El Wanderers Grounds fue escenario de otra tarde emotiva en la última jornada de la temporada inaugural de la Northern Super League. Las Halifax Tides cerraron su campaña frente a las Ottawa Rapids, en un encuentro que marcó el final del primer capítulo profesional del fútbol femenino en la costa este canadiense pero con una derrota en su último partido.
Una vez más, Halifax mostró su fidelidad a los colores locales. En las gradas, se respiraba ese sentido de pertenencia que ha caracterizado a la ciudad. Más allá del resultado, fue una noche de homenaje y de esperanza para un proyecto que recién empieza a echar raíces.
En lo futbolístico, las Tides dejaron una mejor imagen que en otros pasajes del torneo. Stephen Hart logró consolidar un orden táctico que dio competitividad al equipo, aunque los resultados no siempre acompañaron.
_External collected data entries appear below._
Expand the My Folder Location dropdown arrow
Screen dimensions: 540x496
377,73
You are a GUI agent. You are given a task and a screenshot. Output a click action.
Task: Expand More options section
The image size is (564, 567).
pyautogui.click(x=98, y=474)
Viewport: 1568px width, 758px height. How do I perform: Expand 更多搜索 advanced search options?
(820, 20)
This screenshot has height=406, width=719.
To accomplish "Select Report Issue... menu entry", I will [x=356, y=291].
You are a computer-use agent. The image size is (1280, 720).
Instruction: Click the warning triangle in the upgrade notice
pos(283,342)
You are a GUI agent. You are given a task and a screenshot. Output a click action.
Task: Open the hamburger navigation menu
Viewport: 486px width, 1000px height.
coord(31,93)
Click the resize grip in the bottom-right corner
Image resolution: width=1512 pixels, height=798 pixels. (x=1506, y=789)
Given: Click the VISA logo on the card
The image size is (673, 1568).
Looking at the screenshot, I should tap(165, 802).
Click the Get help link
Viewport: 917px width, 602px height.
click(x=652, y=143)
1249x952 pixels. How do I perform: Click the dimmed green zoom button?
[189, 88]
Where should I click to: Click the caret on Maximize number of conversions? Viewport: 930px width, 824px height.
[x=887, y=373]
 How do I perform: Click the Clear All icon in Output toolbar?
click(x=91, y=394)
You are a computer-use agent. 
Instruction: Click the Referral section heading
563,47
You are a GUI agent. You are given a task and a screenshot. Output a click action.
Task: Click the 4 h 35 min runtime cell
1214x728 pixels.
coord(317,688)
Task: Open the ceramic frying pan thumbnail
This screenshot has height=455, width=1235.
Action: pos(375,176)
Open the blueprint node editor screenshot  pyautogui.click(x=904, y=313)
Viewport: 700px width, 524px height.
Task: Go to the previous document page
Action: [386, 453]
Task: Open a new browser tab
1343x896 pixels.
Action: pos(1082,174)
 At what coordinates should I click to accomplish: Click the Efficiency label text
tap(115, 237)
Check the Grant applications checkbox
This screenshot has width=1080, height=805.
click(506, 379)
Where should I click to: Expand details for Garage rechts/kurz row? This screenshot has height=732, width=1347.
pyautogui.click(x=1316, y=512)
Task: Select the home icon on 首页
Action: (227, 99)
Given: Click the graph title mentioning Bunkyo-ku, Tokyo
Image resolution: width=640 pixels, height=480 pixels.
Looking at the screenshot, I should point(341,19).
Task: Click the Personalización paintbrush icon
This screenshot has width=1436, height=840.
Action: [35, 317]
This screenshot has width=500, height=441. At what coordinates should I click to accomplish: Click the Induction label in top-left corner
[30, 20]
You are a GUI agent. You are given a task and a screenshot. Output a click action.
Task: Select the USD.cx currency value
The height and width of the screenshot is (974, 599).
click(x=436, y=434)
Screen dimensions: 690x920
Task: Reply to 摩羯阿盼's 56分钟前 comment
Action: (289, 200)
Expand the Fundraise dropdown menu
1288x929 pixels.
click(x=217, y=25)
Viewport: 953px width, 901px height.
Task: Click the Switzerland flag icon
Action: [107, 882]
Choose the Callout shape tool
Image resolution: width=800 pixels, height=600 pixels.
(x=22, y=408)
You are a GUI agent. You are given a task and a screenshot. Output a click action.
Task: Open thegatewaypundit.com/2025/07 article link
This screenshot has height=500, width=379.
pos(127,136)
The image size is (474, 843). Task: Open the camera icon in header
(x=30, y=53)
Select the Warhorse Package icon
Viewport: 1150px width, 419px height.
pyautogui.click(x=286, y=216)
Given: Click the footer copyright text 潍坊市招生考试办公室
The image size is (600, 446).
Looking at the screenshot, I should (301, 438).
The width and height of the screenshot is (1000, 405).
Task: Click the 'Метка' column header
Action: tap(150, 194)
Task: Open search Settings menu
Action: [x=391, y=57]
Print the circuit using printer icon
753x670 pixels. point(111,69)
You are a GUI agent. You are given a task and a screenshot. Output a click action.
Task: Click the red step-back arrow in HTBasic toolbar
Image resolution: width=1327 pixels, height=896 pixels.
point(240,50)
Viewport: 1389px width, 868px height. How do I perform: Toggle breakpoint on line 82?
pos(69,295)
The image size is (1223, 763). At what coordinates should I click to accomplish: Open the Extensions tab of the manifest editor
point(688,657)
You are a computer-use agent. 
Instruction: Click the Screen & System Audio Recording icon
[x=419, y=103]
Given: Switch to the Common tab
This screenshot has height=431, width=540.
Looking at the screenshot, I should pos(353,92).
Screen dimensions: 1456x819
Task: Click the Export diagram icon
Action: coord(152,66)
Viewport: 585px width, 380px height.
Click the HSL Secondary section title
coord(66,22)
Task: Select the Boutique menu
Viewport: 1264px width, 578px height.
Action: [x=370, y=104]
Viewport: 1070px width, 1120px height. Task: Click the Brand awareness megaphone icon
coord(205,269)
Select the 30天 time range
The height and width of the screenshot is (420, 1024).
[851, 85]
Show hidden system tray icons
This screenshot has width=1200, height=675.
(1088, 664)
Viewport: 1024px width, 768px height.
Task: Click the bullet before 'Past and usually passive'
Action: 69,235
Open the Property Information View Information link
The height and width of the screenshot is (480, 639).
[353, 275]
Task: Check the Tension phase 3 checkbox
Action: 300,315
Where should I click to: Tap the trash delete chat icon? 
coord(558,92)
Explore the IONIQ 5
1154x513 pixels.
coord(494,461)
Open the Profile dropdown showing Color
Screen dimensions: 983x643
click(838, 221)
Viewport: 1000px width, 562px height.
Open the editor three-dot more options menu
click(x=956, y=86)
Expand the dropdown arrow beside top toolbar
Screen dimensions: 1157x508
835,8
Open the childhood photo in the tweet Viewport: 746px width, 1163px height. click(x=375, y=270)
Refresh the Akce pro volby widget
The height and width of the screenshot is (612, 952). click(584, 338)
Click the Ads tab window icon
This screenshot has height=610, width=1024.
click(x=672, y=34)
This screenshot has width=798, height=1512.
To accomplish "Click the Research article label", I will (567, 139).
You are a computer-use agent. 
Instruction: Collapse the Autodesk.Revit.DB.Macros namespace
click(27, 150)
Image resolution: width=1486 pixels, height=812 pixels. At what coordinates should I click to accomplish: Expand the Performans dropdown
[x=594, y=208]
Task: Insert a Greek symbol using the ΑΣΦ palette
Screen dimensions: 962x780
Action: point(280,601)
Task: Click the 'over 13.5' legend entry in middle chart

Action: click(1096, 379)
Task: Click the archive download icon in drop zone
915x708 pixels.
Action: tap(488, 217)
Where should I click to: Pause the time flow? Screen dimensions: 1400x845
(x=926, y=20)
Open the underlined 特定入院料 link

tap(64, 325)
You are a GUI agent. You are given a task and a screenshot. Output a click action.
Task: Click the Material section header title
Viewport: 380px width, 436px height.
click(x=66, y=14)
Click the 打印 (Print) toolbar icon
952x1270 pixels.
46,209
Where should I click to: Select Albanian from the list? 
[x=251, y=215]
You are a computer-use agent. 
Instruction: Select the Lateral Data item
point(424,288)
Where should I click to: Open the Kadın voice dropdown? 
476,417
El pitazo inicial trajo consigo un arranque prometedor. La capitana Jonsdottir avisó temprano con un disparo cruzado que rozó el palo izquierdo del arco rival. Ottawa respondió rápido: a los 9 minutos, una llegada clara obligó a Anika Toth a intervenir con seguridad para evitar el primero de la noche.
Halifax presionaba con ímpetu, buscando recuperar la pelota en campo rival, pero las Rapids fueron más efectivas en la posesión. A los 30’, el duelo seguía parejo, sin un dominador claro, aunque las más peligrosas eran las visitantes.
El equilibrio se rompió tras un rebote en el área local: Johanne Frubund aprovechó el descuido y la clavó en el ángulo, marcando el 0-1. Halifax intentó reaccionar con Syd Kennedy y Tiffany Cameron buscando profundidad por las bandas, pero el bloque defensivo de Ottawa se mantuvo firme. En tiempo añadido de la primera mitad, Ellen Gibson amplió la ventaja para el 0-2 parcial con el que se fueron al descanso.
La segunda mitad arrancó sin cambios en los banquillos. Ottawa mantuvo el control del juego, pero Halifax comenzó a adelantar líneas con más corazón que claridad. A los 61’, Hart movió las piezas: ingresaron Sarah Taylor, Sarah Miller y Tiffany Cameron buscando darle aire al ataque.
El esfuerzo tuvo su recompensa. A los 72’, la incansable Megumi Nakamura marcó el descuento y desató la ovación del público local. El gol del honor japonés sirvió para encender la ilusión en los minutos finales.
Lugo hizo su ingreso Sofía Cedeño en los últimos pasajes del encuentro, mientras las Tides seguían empujando con el aliento del público, pero el empate nunca llegó. El pitazo final selló el 1-2 definitivo. Un marcador que, más allá de la derrota, deja la sensación de que Halifax tiene cimientos sólidos para construir su futuro.
El Wanderers Grounds despidió a su equipo entre aplausos, sabiendo que esta historia recién comienza.
Alineaciones:
Halifax Tides: Anika Toth; Leslie, Lemire, Jonsdottir, Allen, Norkus, Weichers, Nakamura, Kennedy, Cameron, Vallerand.
Ottawa Rapids: Dagenais; Adamek, Fridlund, Gibson, Desiree Scott, Lee, Olivia Scott, Hyojoo, Bale Pridham, Harris, Downing.